This page is a list of essays I intend to write. Some of them will happen, some won’t, and some will change scope. They are in no order of significance. If you’d like to request a post, you can tweet about it or email If you want to bribe me to ensure or hurry along a post, you can also do that (just leave a note with your bribe).

» The queue also exists as a live Twitter thread

  • Why “market rate housing” is used as a synonym for “expensive,” and why this is wrong and a weaselly thing to do. How developers could better serve the polity by finding a better word than “luxury units” to describe their apartment offerings. These might be two separate essays.

  • All policy choices have trade-offs. Many people like to sell their policies as trade-off-less solutions. My framing is more like: I want to trade in our current set of problems for a different set of problems. Better problems. Government should be in the business of seeking ever better problems to solve, not trying to find policy panaceas.

  • The pro-housing movement needs explicit population number targets, and more explicit housing unit targets. Why this would be a good rhetorical move.

  • Instead of thinking forward from the status quo, think backwards from an ambitious vision. This applied to NYC.

  • The overview effect is the psychological impact, described by many astronauts, of seeing Earth suspended and alone in the blackness of space. But there are similar feelings terrestrially, a feeling that what we have is at once precious and vulnerable, glorious but threatened. An essay on the terrestrial overview effect, experienced from NYC.

  • All of NYC’s policy areas have excellent people working in them already. If you want to improve the city but feel overwhelmed, don’t worry. Join the others. You don’t have to reinvent the wheel. Many high achievers default to “I must found a thing and start from scratch,” but this mindset likely deters civic engagement. Find an extant group and start off slowly. Give a solid B- effort and scale up later.

  • Despite the point directly above, there is still room for new visions. Clearly current efforts have not (yet) succeeded in bringing about necessary civic change in NYC. Why is that? Are we missing something new yet to be developed, or do we just need to wait on current efforts to bloom?

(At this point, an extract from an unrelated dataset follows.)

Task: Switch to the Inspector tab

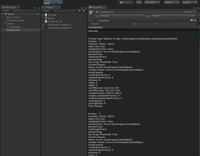Action: [98, 7]
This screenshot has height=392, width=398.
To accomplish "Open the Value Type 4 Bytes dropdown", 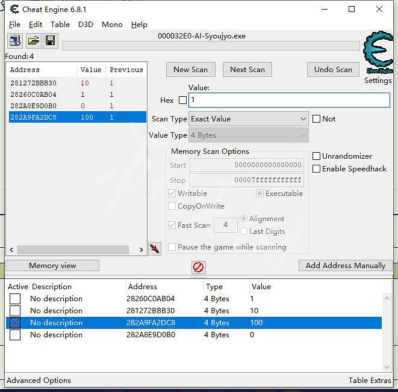I will pos(249,135).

  • How do you start an NYC local government scene with tcot people and integrate it into the fabric of the city? Or: how to give tcot people civic courage.

  • Civic gardening: like digital gardening, but for the polity! Or: Pick up trash, and be seen doing it.

  • Local governance in NYC is vital to the future of the United States and the world, and it is weird that people with time, intellect, and resources don’t engage with it in droves. The city government has the odd distinction of being both a local government (and therefore low prestige and ignored by many) and one of the most consequential governments in the world. Usually those don’t go together.

  • A short story where I tell you of 1989, when the U.S. Supreme Court struck down NYC’s central governing body. The city government as we know it today arose only ~30 years ago! I think this story is enormous and has great lessons for modern civic builders, but approximately five people know about it.

  • Predicting the future: what we can say with high confidence about NYC in 2030, from today’s perspective.

  • Markets operate on a higher Pace Layer than the government. Explicitly recognizing this, and what it implies, can help individuals more successfully engage with the polity.

  • A “Great Builder Theory” for modern NYC: A comparison of NYC’s Robert Moses and Singapore’s Lee Kuan Yew, to produce a theoretical framework for NYC’s leaders who are interested in transforming the city for the 21st century. This will be a long-term (6-8 month) research project that centers around Robert Caro’s The Power Broker (1974) and Lee Kuan Yew’s From Third World to First: The Singapore Story (2000), although other sources will be pulled in too. This project is explicitly available for sponsorship in the $5-25k or 1-6 ETH range, depending on particulars. Email me or DM me on Twitter if interested!

  • An analysis of NYC’s various agencies (Department of Sanitation, Transportation, etc) using Samo Burja’s “live vs. dead players” lens from his Great Founder Theory. If an agency is a dead player, I would list concretes that could demonstrate revivification (if such a thing could be accomplished).1

  • NYC is haunted by the ghosts of both Robert Moses and Jane Jacobs, and both need to be exorcised to move forward. These two are often described as at-odds, but their legacies work together to prevent NYC’s growth.